Personal information
- Full name: James Lawrence Boyd
- Born: 18 August 1891 Amoy, Fujian, China
- Died: 15 June 1930 (aged 38) Arosa, Graubünden, Switzerland

Career statistics
| Competition | First-class |
| Matches | 2 |
| Runs scored | 25 |
| Batting average | 8.33 |
| 100s/50s | 0/0 |
| Top score | 10* |
| Balls bowled | 60 |
| Wickets | 1 |
| Bowling average | 56.00 |
| 5 wickets in innings | 0 |
| 10 wickets in match | 0 |
| Best bowling | 1/30 |
| Catches/stumpings | 1/– |
- Source: Cricinfo, 26 November 2019
- Rugby player

Rugby union career
- Position: Fly-half

Amateur team(s)
- Years: Team / Apps / (Points)
- United Services

Provincial / State sides
- Years: Team / Apps / (Points)
- 1911: Anglo-Scots / 1 / (0)

International career
- Years: Team / Apps / (Points)
- 1912: Scotland / 2 / (0)

= James Boyd (sportsman) =

Scottish cricketer, rugby union player, and Royal Navy officer

James Lawrence Boyd (18 August 1891 – 15 June 1930) was a Scottish first-class cricketer, rugby union international and Royal Navy officer.

==Rugby Union career==

===Amateur career===

He played for United Services.

===Provincial career===

He played for Anglo-Scots on 23 December 1911.

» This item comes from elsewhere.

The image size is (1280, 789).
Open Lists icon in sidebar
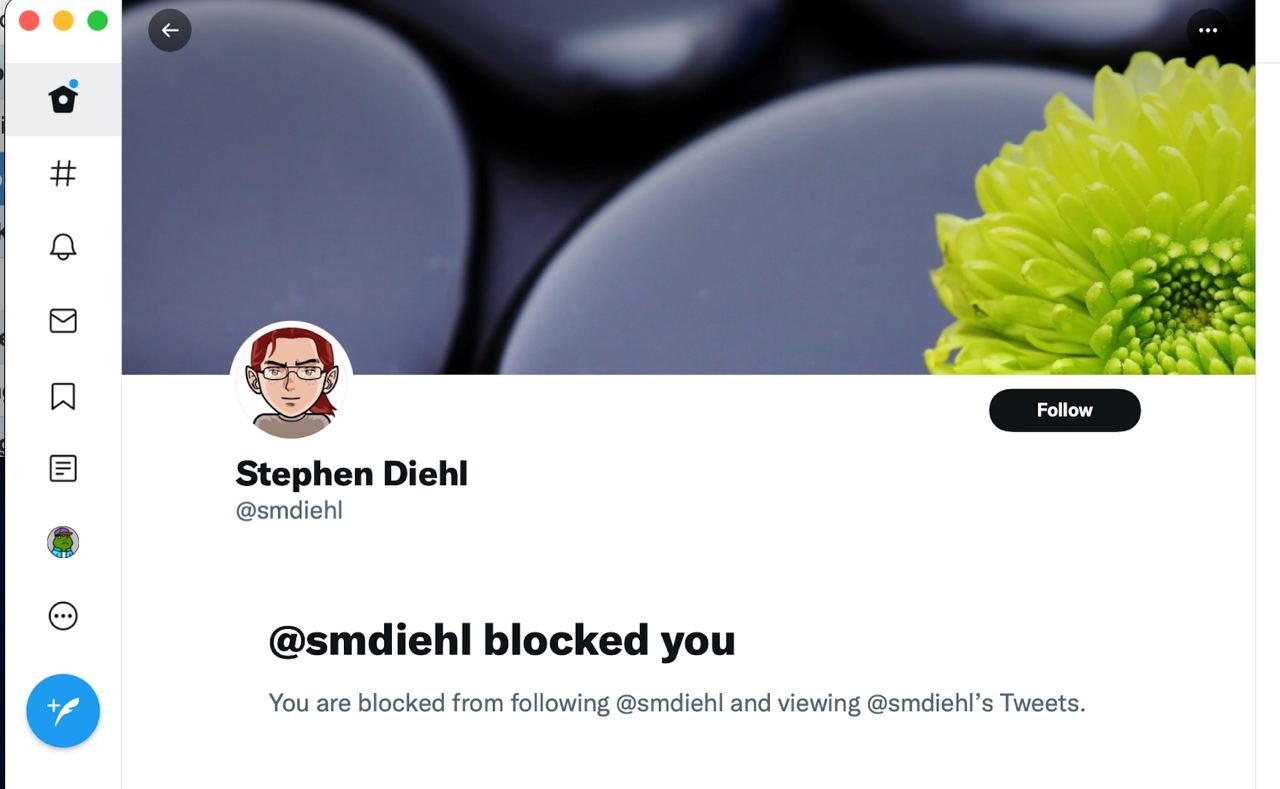click(x=63, y=468)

===International career===

Boyd was selected to play rugby union for Scotland as a fly-half in 1912, making two Test appearances against England in the Five Nations Championship in March, and South Africa in November, with both matches played at Inverleith.

==Cricket career==

In 1913 he made a single appearance in first-class cricket for the Royal Navy against the British Army cricket team at Lord's.

Following the war, he made a further first-class appearance for the Royal Navy against the Army at Lord's in 1919.

==Family==

The son of Thomas Morgan Boyd, a Scottish tea merchant, Boyd was born in China at Amoy.

==Military career==

He was educated in England at the Royal Naval College, Osborne from where he entered into the Royal Navy as a sub-lieutenant. In 1913, he was promoted to the rank of lieutenant.

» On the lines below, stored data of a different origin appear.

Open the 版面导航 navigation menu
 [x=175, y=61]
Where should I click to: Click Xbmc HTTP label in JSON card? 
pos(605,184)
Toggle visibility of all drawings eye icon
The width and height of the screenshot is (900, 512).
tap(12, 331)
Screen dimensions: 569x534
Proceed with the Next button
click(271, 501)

Boyd served with the navy in the First World War, during which he was awarded the Distinguished Service Cross in October 1916 in recognition of his service aboard submarines.

He was promoted to the rank of lieutenant commander in April 1921, with promotion to the rank of commander following in June 1926. He was placed on the retired list in February 1930, on account of ill health.

==Death==

Boyd died shortly after retiring, in June 1930, at Arosa in Switzerland.